Begin SUPPLIED ENTRIES
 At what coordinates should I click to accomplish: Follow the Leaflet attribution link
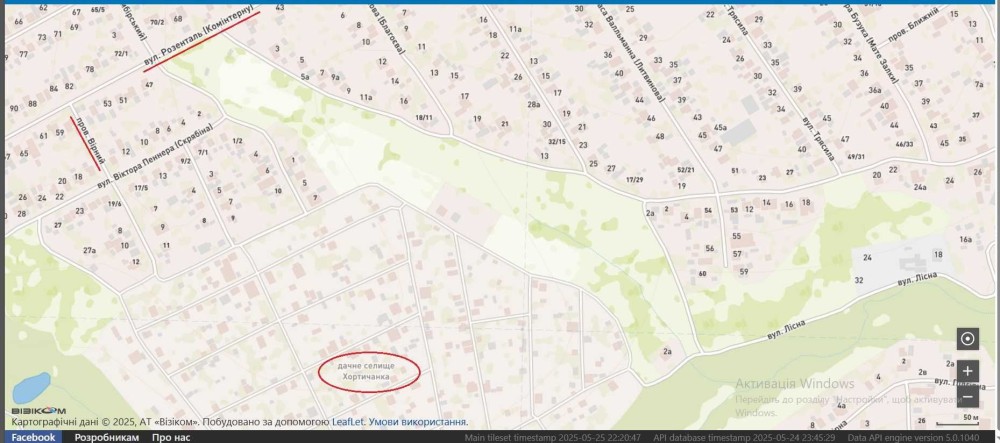349,422
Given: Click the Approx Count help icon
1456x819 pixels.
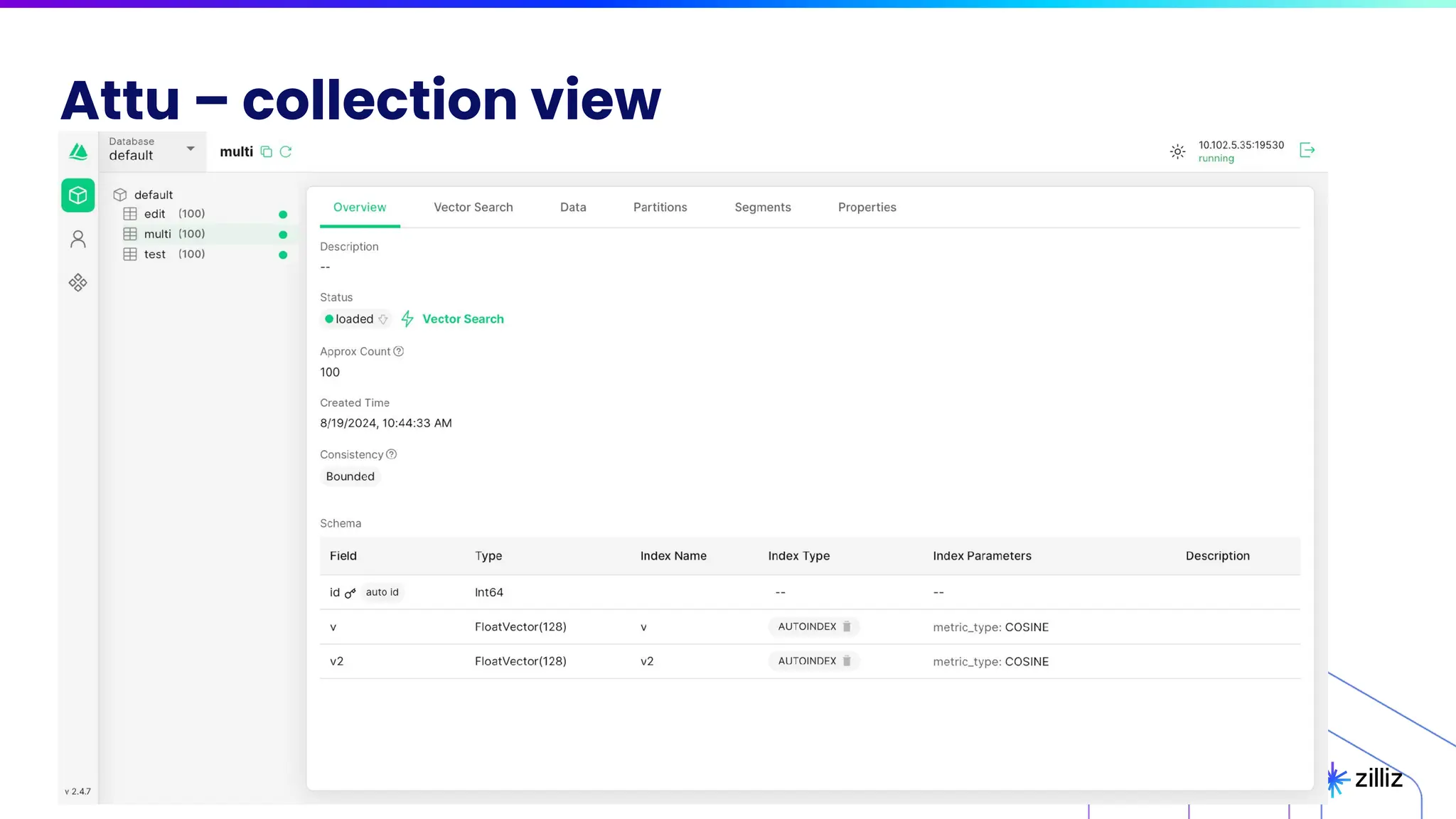Looking at the screenshot, I should (x=399, y=352).
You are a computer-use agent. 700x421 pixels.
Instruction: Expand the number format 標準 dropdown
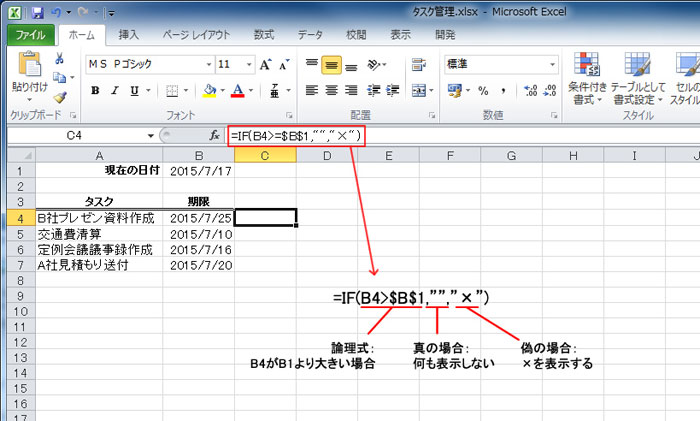coord(541,64)
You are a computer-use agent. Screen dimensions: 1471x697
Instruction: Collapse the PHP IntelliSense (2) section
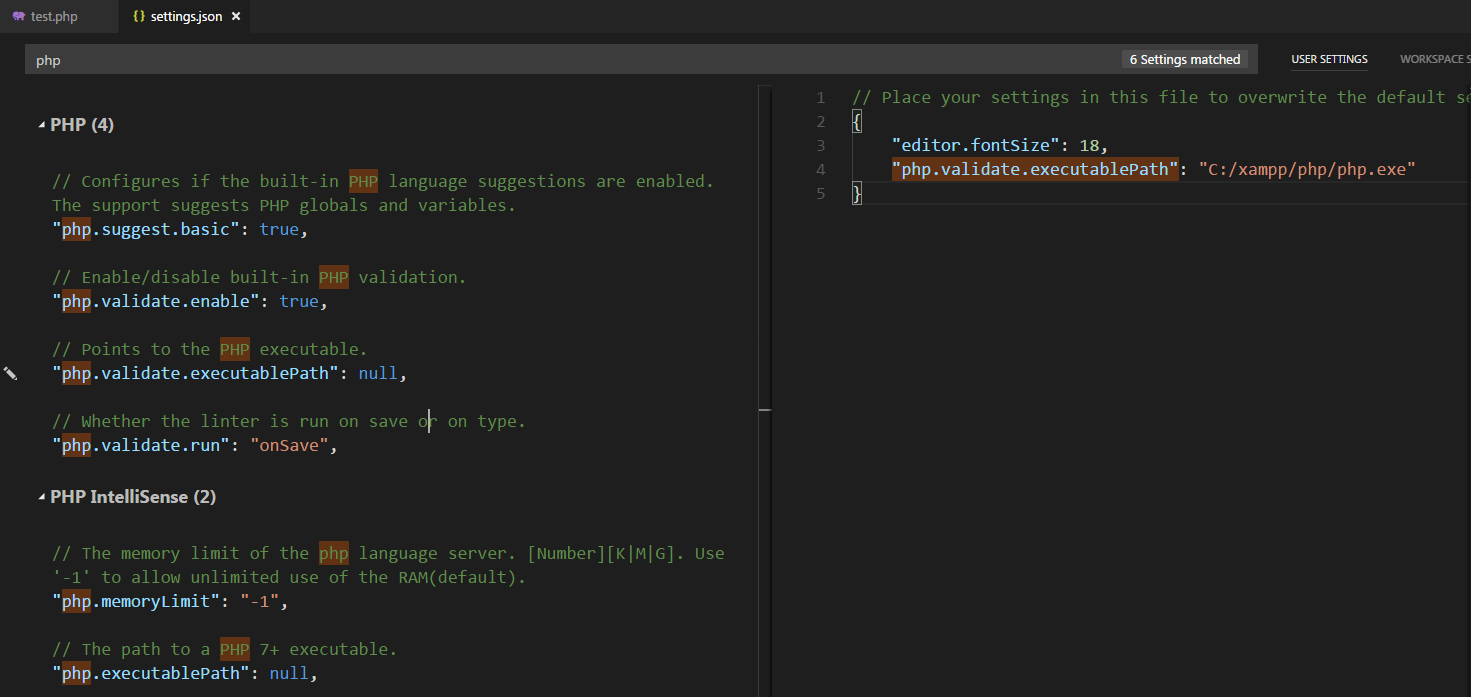click(41, 496)
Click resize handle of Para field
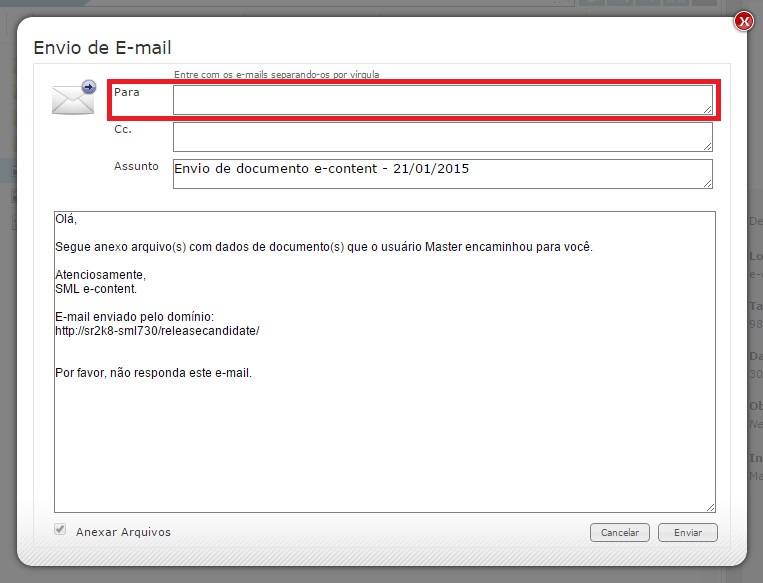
End SUPPLIED ENTRIES
**EXERCISE REQUIREMENTS:**
Lay out the lines of the records from the line containing "You are a computer-use agent. 700x421 pixels." through the end of the records, inclusive, as a Markdown table with the columns Row and Line, skipping blank lines and leaving out the pictures.

**SOLUTION FOR THIS EXERCISE:**
| Row | Line |
|---|---|
| 1 | You are a computer-use agent. 700x421 pixels. |
| 2 | Instruction: Expand the number format 標準 dropdown |
| 3 | coord(541,64) |
| 4 | You are a computer-use agent. Screen dimensions: 1471x697 |
| 5 | Instruction: Collapse the PHP IntelliSense (2) section |
| 6 | click(41, 496) |
| 7 | Click resize handle of Para field |